Recently, Chad Godhard, who oversees the recruiting team for Sage, a business management software and services provider, wrote an interesting piece for ERE about his organization’s work to overhaul its candidate experience. Godhard’s recruiting team wanted to make sure the candidate experience wasn’t working against other initiatives, such as social recruiting and talent pipelines. (Sage is one of the winners of the 2011 Candidate Experience Awards, a program developed by CareerXroads to draw attention to organizations that are improving the way they treat candidates throughout the application and hiring processes.)
To guide their efforts, the Sage recruiting team developed a “Candidate Commitment” and then looked closely at how the processes in place across four areas – education, application, screening and interviewing – might be improved in order to deliver a better candidate experience.
What’s most striking about this piece is that it gets to the heart of what a true Employer Value Proposition (EVP) program can do for an organization. All too often, the focus of the EVP is solely on the brand development – the messages, the themes, the artwork, etc. While this is an essential component and one of the primary deliverables, any organization that intends to undertake a true EVP program should come to the table willing to learn how the organization needs to change in order to achieve better results with both recruiting and retention.
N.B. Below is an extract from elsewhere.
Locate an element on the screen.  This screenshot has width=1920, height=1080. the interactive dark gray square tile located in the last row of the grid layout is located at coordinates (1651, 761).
Once you complete the research phase of an EVP program, it immediately becomes clear where the organization’s strengths lie and where there are areas of weakness that will continue to create recruiting and retention challenges unless they are addressed through organizational change.
Sage’s willingness to look beyond their messages to candidates and scrutinize the actual experience they offer serves as a great example for us all. Rather than accepting their status quo, they identified the barriers they had inadvertently put in place throughout the recruiting process and then made the necessary changes to improve the candidate experience and, in turn, perceptions about Sage as an employer.